Task to carry out
Render the lines below as a Markdown table with two columns, No. and Text, numbering each row and omitting blank lines. Leave the pictures out of the table.

Data entries
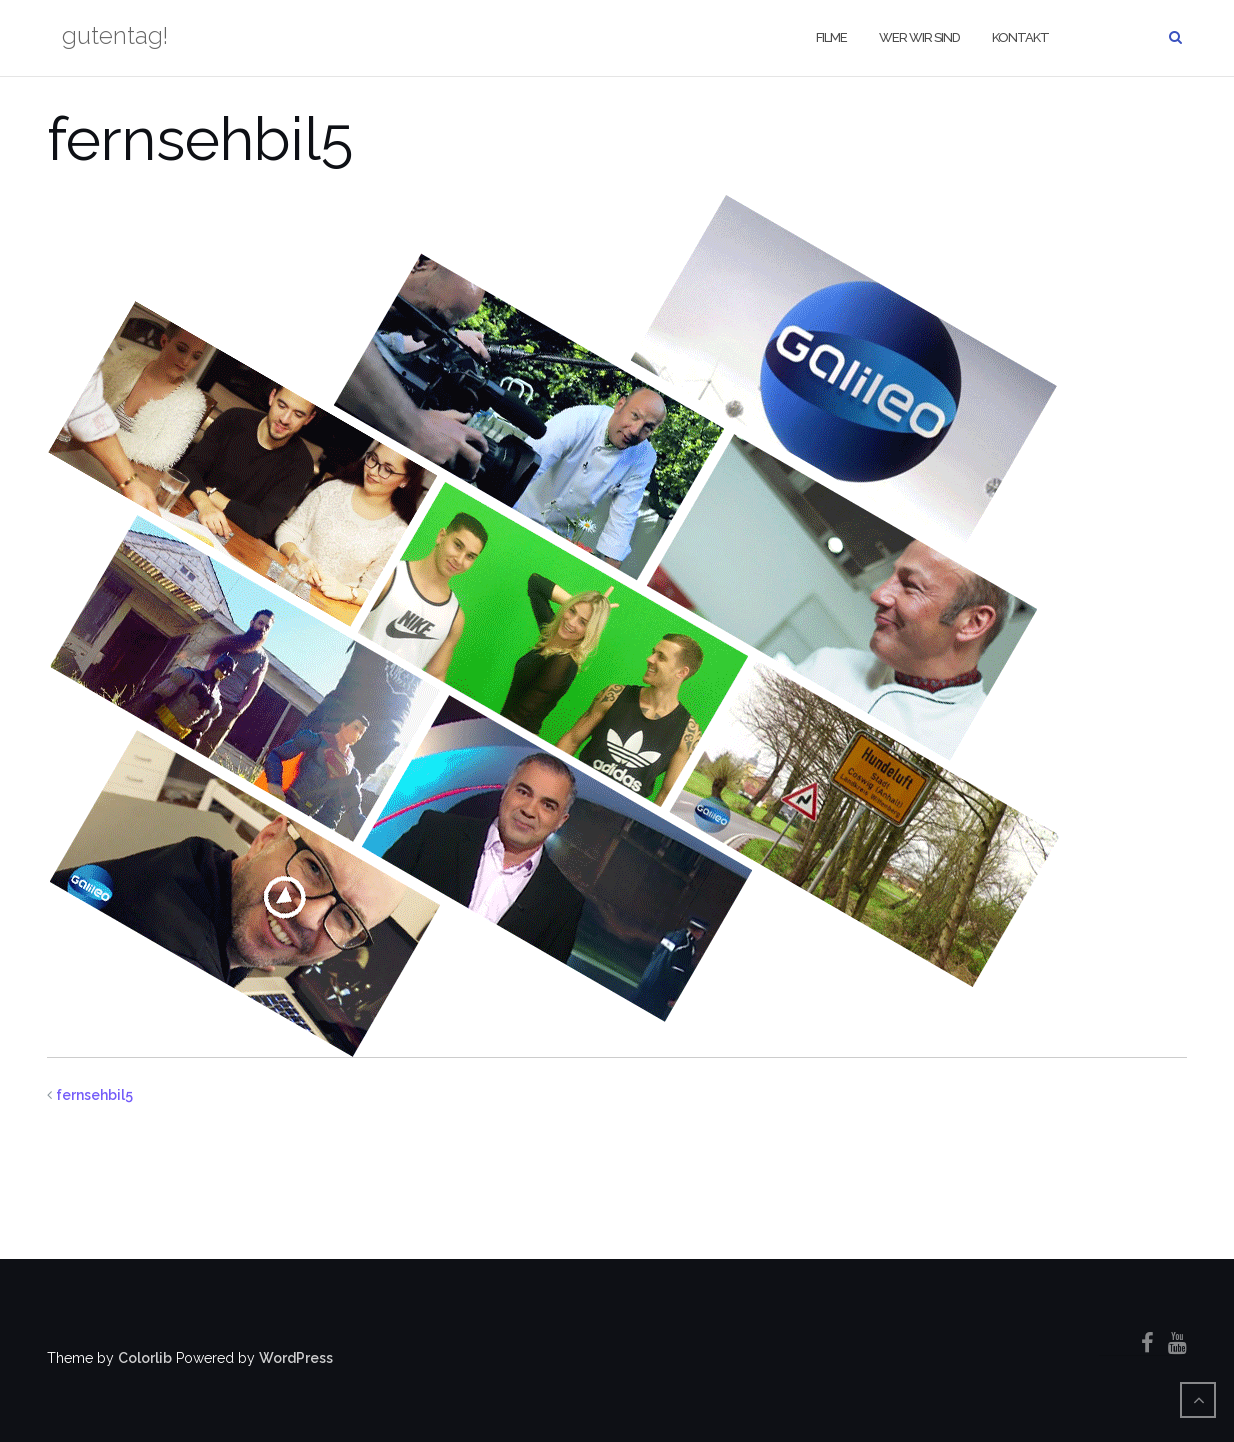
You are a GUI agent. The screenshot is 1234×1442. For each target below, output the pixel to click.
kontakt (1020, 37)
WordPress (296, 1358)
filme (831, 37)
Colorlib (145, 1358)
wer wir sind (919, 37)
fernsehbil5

Final result
| No. | Text |
|---|---|
| 1 | You are a GUI agent. The screenshot is 1234×1442. For each target below, output the pixel to click. |
| 2 | kontakt (1020, 37) |
| 3 | WordPress (296, 1358) |
| 4 | filme (831, 37) |
| 5 | Colorlib (145, 1358) |
| 6 | wer wir sind (919, 37) |
| 7 | fernsehbil5 |